Exactly how long the new Java-free install has been available is not clear but it appears to data back to the middle of January. The Minecraft website has a single line noting that Windows users no longer needed to install Java to run the software.
A few points. De-installing Java in favour of Minecraft’s install won’t suit anyone who needs Java for something other than Minecraft. Users should also check that the version in use by the game is kept up-to-date because in theory there could be some delay between Oracle issuing patched versions and Mojang making them available.
Numerous analyses have identified Java as the top source of both unpatched known flaws and serious zero-days and yet the world keeps turning and little seems to change. Some users have de-installed Java completely but of course that stops super-game Minecraft from working. Many just ignore the issue, even running completely out-of-date versions.

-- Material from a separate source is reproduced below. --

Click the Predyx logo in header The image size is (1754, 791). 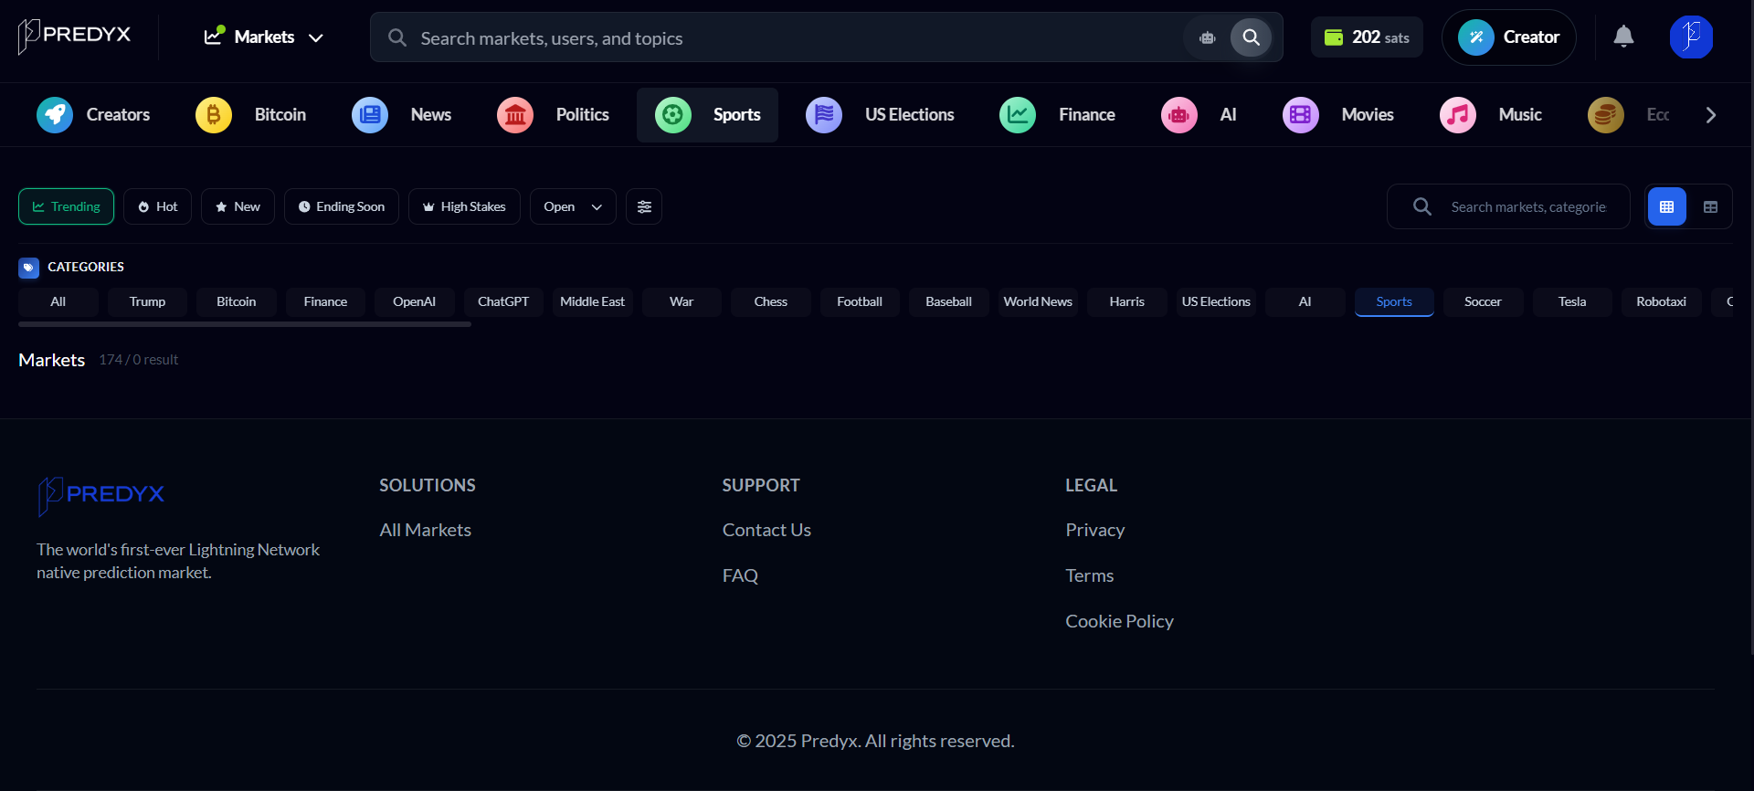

For background, Danish security firm noticed a staggering 145 software flaws affecting Java in the third quarter of 2014 alone. In total, 77.65 percent of users running Personal Software Inspector (PSI) were running Java with around half running unpatched versions covering all versions including end of life.
Despite its vulnerability and continuing popularity with attackers, Java has added some security features over the years, including December 2012’s Java Version 7 Update 10 which made it possible to disable Java browser plug-ins.
Wolfgang Kandek, CTO of security firm Qualys, suggested that the security benefits were welcome.
"Including Java inside its own installation is a good move by the Minecraft team. It enables Minecraft to have the best version of Java available for its type of processing, giving better performance. On top of that they can turnoff specific unnecessary items such as the browser integration part that are a huge win from a security perspective." he said.
"My backup program CrashPlan uses the same mechanism and it has been instrumental in making my Java installations on my desktop simpler - I don't have Java on the desktop anymore. I wish other programs such as Symantec AV for Mac went the same route."
"It reduces the Java threat to zero."
Mojang is now part of Microsoft's stable having been bought by the firm last September for $2.5 billion.